Nobody is perfect.

Arizona and then Duke, the teams sandwiched around No. 2 Michigan atop the national rankings last week, finally fell in last-minute thrillers over the weekend to crescendo into the Wolverines’ date with Ohio State on Sunday.

This early in the season, a win or loss means little. But for Michigan, the last unbeaten team standing, a victory over the Buckeyes would have definitively marked the Wolverines’ long-awaited return. It would have meant a No. 1 ranking for the first time since 1992. It would have put Michigan at 17-0 for the first time in program history.

It would have …

But the Wolverines hurtled back to Earth.

They fumbled and flopped out of the gate, looking very much like a team playing on the road in one of the fiercest environments in college basketball. They suffered lengthy scoring droughts in the first half and failed to register a two-point field goal until 11 minutes had ticked off the clock — and not until they had racked up eight turnovers.

The sparkplug wasn’t Trey Burke, Tim Hardaway Jr. or Glenn Robinson III. It wasn’t Nik Stauskas, Jordan Morgan or even the fiery Mitch McGary. No, it was little Spike.

Spike Albrecht, a freshman that chose Michigan over other blockbuster programs like Appalachian State, spelled Burke with the Wolverines down 21 points with six minutes remaining in the half and lit a fire under a stagnant offense.

Albrecht got to the line, twice, and added a 3-pointer. Michigan coach John Beilein couldn’t take him out, so he played Burke and Albrecht alongside each other at guard for the remainder of the half. The deficit shrunk to 12 points by halftime.

Just like that, it turned from a laugher into a game the Big Ten, college basketball’s banner conference, can be proud of.

You remember how things ended by now. Michigan clawed back to tie the game, 46-46, with six minutes remaining in regulation then crippled itself with a four-minute scoreless drought. Still, the game was within reach were it not for a crucial Buckeye offensive rebound and a Burke 3-point shot that was halfway down before it swung back around the rim and out.

Michigan lost, 56-53. No longer perfect.

Nobody is.

In the end, it was the type of battle everyone expected between two top-20 teams. It’s just hard to win that battle when you spot the opponent a double-digit lead before you get your second basket. It’s hard to win when your 3-point specialist, Stauskas, goes cold and finishes 0-for-3 for zero points. It’s hard to win when your starting five, which averages 65.7 points per game, gives you just 40 — and when your leading scorer for much of the game is a little-used backup point guard.

And it’s darn near impossible when all that happens against your bitter rival, on the road in the toughest conference in America. But Michigan nearly pulled it out.

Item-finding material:
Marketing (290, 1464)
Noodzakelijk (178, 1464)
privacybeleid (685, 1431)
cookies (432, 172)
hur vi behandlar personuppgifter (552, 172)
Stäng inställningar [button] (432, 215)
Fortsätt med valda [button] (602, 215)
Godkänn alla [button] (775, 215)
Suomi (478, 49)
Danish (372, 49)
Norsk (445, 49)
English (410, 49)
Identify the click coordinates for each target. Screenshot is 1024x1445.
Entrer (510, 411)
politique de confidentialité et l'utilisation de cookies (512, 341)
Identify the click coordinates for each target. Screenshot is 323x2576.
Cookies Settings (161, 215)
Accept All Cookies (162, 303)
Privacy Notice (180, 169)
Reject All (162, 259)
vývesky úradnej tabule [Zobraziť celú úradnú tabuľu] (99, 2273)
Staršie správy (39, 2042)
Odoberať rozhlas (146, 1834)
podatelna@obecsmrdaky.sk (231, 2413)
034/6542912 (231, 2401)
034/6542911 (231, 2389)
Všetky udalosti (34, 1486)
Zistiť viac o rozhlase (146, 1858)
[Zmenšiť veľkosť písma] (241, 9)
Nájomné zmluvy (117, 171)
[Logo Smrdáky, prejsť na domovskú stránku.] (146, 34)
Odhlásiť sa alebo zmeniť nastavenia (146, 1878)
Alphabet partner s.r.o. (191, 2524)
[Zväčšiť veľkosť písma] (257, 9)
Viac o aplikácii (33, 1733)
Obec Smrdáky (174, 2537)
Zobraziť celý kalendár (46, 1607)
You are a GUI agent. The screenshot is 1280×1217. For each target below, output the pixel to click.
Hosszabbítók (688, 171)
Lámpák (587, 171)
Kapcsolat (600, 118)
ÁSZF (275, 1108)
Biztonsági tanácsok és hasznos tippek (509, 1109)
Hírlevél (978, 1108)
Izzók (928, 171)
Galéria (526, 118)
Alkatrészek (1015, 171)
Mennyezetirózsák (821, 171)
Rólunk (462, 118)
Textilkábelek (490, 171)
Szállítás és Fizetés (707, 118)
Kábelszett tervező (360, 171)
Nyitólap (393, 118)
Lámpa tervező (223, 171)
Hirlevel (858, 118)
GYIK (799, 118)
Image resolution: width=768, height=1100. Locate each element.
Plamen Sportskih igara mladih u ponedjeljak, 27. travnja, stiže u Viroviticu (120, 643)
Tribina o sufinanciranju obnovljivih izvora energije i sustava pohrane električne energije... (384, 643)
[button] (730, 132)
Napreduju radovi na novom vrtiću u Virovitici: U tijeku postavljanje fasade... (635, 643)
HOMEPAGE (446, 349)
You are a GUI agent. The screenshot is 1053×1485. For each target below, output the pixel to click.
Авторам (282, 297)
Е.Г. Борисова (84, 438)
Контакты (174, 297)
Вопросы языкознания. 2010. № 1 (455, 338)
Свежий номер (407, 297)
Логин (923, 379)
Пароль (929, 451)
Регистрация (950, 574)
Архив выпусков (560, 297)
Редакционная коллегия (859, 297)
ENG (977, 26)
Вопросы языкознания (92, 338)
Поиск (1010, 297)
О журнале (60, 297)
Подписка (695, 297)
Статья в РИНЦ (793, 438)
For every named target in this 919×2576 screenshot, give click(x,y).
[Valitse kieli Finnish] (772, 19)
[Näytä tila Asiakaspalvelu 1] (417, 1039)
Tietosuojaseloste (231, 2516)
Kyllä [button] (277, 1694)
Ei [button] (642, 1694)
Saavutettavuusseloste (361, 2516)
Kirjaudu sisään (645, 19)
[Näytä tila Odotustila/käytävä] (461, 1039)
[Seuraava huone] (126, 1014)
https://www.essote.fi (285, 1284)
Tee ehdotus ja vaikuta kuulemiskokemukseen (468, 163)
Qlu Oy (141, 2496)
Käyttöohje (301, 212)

◆ **Work to complete**:
1. Answer these from the article:
(a) What was the final score of Michigan's loss?
(b) By how many points did Michigan trail at halftime?
(c) How did Stauskas finish from 3-point range?
2. Duplicate the part of the article that begins at the words "Albrecht got to" and stops after the words "No longer perfect.".
Rely on the article by itself for what comes next.

◆ **Solutions to each task**:
1.
(a) 56-53.
(b) 12 points.
(c) 0-for-3, for zero points.

2.
Albrecht got to the line, twice, and added a 3-pointer. Michigan coach John Beilein couldn’t take him out, so he played Burke and Albrecht alongside each other at guard for the remainder of the half. The deficit shrunk to 12 points by halftime.

Just like that, it turned from a laugher into a game the Big Ten, college basketball’s banner conference, can be proud of.

You remember how things ended by now. Michigan clawed back to tie the game, 46-46, with six minutes remaining in regulation then crippled itself with a four-minute scoreless drought. Still, the game was within reach were it not for a crucial Buckeye offensive rebound and a Burke 3-point shot that was halfway down before it swung back around the rim and out.

Michigan lost, 56-53. No longer perfect.